The main genres of the English Renaissance Theatre were history plays, comedies, and tragedies, all to some extent influenced by old Rome, and classicism in Greek drama and tragedy. The plays would be in five acts, they would begin in medias res, and the audience would experience ‘catharsis’, a kind of emotional cleansing, as a result of watching the characters suffer. History plays depicted episodes and events in European history, while the tragedies more directly attempted to recreate Greek tragedy. The early plays were written in rhyme-verse, but the playwrights later on turned to poetry and prose. The actors were of boys and men only, who were set to play both the male and the female roles.
The English Renaissance theatre was also highly influenced by the medieval dramatic tradition, which covered especially mystery plays, and morality plays. Generally speaking, mystery plays were representations of stories and episodes from the Bible, and therefore often played in cathedrals. In the 13th and 14th centuries, the idea of performing scenes from the Bible was taken by the craftsmen. The morality plays, which were a new kind of play that arose in the 15th century, were allegories that focused on representing abstract morals and ideas, by letting characters in the plays symbolize those. The main theme in those plays was the struggle of man against the seven deadly sins, and the central mission was to make the protagonist choose a godly life over an evil. Short and witty ‘stand-in’ versions of those plays were simply called ‘interludes’, and could easily fit in a couple of times during an evening.

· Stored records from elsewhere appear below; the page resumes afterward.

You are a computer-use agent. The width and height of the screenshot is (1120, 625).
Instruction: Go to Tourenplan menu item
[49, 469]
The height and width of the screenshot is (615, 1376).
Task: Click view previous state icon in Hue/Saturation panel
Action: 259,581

The stage; public theatres and private theatres:
The first English profitable public theatre was invented in 1576’s London, and was simply called ‘The Theatre’. Before 1576, the plays had no permanent venue, but needed to be performed in so called inn-yards, or in streets. Due to the lack of artificial lightning in the public theatres, the plays were performed during the day; more specifically at two o’ clock in the afternoon. The stages were left bare, or with only a table or a tree to illustrate the particular scene, while the costumes were expensive and bright in textile and color. The public theatres attracted a varied group of people, basically from citizens, merchants and manual workers to noblemen; however the lower classes were most common. The private theatres for instance, did not, as they were simply more expensive. In opposition to the public theatres, those had artificial lightning, were roofed, and the audience consisted mainly of gentlemen and other upper-class people.

There are no detailed plans of the public theatres. The only illustration of the inside of a theatre is ‘De Witt’-drawing of The Swan (built in 1595). It was widely different from the theatres of today, which is clearly shown from this illustration and the sketches showing the outside. The shape was octagonal (eight sides and eight angles), or rectangular with three wooden galleries around the stage, and the stage was sticking out towards the center of the ground floor. The audience was unprotected from the weather during the performance. It was not necessary to have more than a tree or a table to visualize the particular setting of a scene. Only, when it was absolutely necessary, objects were used on the stage – such as crowns, lions, cages etc.

Before the Elizabethan Age, entertainment like concerts, theatre and circus was a privilege and mainly appealed to the upper-class. The noblemen hired minstrels, who were travelling entertainers, but according to law, only minstrels attached to a lord was allowed to travel in the countryside. Those, who were not protected by a lord, were considered as vagabonds or beggars and treated accordingly. In the 16th century the minstrels became unpopular because the need for them reduced increasingly. Later the theatre became more popular among the lower class (more public). The wealthy people, however, still had a privilege as they could afford to have the players come to their houses to perform.